Segment Start: Task inputs
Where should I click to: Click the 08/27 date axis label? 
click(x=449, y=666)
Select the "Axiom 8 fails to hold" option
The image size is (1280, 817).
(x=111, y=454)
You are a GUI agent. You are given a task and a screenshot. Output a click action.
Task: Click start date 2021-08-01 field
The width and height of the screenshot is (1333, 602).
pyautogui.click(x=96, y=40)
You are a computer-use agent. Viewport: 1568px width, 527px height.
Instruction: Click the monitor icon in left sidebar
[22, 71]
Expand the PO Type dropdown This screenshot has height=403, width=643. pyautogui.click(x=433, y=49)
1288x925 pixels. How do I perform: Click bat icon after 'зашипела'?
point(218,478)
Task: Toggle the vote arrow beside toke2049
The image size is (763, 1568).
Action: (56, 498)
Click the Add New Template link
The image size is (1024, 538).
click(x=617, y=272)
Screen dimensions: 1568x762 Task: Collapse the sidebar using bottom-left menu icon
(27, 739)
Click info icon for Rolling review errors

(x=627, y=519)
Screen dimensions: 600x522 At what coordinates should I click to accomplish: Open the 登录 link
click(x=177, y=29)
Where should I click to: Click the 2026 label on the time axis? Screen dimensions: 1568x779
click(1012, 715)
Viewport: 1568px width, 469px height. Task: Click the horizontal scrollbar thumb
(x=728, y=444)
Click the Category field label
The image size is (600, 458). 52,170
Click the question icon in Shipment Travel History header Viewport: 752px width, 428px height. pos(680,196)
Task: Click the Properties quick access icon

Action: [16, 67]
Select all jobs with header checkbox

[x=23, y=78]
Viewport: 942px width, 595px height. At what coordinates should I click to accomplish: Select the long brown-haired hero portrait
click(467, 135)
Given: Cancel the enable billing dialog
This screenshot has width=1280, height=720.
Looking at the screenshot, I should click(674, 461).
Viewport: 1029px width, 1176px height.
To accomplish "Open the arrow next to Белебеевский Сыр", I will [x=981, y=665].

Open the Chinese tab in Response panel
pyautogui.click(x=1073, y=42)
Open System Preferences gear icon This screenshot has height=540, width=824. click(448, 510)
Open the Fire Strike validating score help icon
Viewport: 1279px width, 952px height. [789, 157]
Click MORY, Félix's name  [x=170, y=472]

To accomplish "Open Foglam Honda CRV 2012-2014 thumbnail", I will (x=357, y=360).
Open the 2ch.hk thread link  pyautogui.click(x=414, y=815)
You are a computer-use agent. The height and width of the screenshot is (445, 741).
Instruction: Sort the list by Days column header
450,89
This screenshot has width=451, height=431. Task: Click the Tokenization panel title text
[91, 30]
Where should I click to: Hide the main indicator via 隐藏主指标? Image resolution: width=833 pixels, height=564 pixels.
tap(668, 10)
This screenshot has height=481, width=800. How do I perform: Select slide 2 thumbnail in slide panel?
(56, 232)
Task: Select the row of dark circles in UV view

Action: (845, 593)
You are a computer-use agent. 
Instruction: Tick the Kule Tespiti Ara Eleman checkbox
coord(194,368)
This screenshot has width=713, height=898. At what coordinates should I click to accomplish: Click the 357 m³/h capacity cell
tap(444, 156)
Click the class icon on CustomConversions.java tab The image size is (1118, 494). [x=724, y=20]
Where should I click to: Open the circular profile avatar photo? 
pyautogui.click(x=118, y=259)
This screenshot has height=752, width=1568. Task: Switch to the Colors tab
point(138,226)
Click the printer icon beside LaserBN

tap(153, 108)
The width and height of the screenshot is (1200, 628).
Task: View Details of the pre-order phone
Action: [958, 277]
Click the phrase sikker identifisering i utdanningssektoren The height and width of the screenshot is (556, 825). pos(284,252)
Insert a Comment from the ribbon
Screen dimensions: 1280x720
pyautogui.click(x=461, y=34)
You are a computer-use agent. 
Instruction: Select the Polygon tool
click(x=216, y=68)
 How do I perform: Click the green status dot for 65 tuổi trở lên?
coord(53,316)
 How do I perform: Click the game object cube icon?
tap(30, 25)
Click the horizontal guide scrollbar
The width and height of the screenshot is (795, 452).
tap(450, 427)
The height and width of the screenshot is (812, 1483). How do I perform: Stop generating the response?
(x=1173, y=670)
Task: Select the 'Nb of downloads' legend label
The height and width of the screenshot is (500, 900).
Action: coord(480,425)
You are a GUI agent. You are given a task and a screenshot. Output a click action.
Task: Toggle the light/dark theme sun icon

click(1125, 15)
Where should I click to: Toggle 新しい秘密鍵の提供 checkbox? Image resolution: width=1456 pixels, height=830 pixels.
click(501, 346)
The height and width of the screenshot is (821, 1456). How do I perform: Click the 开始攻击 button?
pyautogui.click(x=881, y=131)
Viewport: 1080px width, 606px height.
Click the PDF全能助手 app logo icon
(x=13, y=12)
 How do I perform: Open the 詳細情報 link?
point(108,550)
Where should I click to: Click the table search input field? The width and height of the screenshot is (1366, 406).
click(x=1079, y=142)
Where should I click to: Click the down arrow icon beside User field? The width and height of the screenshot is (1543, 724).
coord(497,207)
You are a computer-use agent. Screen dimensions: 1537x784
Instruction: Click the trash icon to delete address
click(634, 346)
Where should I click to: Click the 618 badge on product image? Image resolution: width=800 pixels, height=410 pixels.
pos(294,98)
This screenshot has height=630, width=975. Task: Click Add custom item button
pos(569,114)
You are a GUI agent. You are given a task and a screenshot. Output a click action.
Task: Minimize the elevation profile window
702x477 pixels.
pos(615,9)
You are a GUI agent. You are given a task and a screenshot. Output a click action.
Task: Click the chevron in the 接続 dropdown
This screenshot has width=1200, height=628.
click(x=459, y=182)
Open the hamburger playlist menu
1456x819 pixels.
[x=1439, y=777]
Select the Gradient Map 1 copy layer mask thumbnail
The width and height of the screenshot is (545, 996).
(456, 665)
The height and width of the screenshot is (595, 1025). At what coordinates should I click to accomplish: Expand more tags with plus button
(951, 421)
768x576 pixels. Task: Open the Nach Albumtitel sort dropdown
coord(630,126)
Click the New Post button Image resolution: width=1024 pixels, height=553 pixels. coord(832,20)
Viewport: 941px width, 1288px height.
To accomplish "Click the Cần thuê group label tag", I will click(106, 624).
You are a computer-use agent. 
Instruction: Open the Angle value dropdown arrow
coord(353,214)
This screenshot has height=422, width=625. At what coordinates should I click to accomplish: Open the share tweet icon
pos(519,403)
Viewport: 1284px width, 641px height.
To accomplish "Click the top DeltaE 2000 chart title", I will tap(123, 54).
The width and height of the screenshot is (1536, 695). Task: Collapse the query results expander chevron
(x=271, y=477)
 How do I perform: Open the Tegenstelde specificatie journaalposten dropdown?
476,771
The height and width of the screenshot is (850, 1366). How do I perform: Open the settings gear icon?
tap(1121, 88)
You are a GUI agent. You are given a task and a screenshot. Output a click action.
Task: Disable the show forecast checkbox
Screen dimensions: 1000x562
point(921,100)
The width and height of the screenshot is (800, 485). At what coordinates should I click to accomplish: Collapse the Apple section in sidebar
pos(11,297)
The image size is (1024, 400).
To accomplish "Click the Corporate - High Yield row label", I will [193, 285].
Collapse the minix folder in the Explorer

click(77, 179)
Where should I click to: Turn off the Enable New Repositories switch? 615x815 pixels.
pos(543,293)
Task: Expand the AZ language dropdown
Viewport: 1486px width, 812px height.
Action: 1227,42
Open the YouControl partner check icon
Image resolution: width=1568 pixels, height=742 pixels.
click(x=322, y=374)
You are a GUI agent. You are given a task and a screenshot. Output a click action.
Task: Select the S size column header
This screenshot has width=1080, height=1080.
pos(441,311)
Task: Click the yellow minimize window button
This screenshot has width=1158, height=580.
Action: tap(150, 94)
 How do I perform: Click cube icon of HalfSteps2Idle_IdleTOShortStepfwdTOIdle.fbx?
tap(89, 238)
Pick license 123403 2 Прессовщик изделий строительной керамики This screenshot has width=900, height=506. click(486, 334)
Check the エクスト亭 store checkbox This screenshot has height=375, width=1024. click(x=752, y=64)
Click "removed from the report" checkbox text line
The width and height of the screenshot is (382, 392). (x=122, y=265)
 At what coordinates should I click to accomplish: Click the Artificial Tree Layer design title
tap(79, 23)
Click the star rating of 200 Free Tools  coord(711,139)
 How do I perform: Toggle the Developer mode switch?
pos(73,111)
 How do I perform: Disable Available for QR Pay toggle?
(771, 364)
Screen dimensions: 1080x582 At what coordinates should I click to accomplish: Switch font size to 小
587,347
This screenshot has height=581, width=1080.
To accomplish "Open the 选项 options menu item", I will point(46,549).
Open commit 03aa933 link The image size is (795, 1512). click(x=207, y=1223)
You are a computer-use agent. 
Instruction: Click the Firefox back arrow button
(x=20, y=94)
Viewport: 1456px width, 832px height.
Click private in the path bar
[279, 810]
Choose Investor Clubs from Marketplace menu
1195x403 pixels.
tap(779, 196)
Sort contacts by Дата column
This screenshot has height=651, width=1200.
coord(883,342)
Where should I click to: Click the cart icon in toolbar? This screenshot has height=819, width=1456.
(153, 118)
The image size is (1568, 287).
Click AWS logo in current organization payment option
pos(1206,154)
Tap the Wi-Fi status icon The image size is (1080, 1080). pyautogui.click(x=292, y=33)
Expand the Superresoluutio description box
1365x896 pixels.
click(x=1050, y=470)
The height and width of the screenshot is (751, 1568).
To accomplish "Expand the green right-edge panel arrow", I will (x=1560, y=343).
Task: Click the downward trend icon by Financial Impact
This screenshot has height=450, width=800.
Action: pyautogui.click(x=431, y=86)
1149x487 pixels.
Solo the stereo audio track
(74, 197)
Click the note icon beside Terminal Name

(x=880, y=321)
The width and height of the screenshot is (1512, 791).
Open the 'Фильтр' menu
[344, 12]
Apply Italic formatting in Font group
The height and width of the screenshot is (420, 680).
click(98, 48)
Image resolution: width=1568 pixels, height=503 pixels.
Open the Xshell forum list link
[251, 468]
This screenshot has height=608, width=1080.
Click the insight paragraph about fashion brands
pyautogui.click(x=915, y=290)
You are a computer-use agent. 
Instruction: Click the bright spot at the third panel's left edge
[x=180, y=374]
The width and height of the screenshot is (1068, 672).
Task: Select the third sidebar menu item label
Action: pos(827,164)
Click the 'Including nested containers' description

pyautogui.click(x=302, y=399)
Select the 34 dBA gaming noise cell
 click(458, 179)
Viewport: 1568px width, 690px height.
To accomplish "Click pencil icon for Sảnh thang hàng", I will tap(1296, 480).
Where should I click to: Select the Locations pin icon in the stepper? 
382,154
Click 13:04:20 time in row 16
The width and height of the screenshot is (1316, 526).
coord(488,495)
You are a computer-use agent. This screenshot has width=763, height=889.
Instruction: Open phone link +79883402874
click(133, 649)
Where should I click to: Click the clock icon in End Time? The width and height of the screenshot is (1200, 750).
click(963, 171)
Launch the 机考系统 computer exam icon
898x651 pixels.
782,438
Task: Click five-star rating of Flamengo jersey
Segment End: Task inputs
## Problem description:
Your answer must be the lines from the one that contains "Where should I click to: Click the clock" through the last line of the entries above, copied exactly, with no other lines.

## Completed exercise:
Where should I click to: Click the clock icon in End Time? The width and height of the screenshot is (1200, 750).
click(963, 171)
Launch the 机考系统 computer exam icon
898x651 pixels.
782,438
Task: Click five-star rating of Flamengo jersey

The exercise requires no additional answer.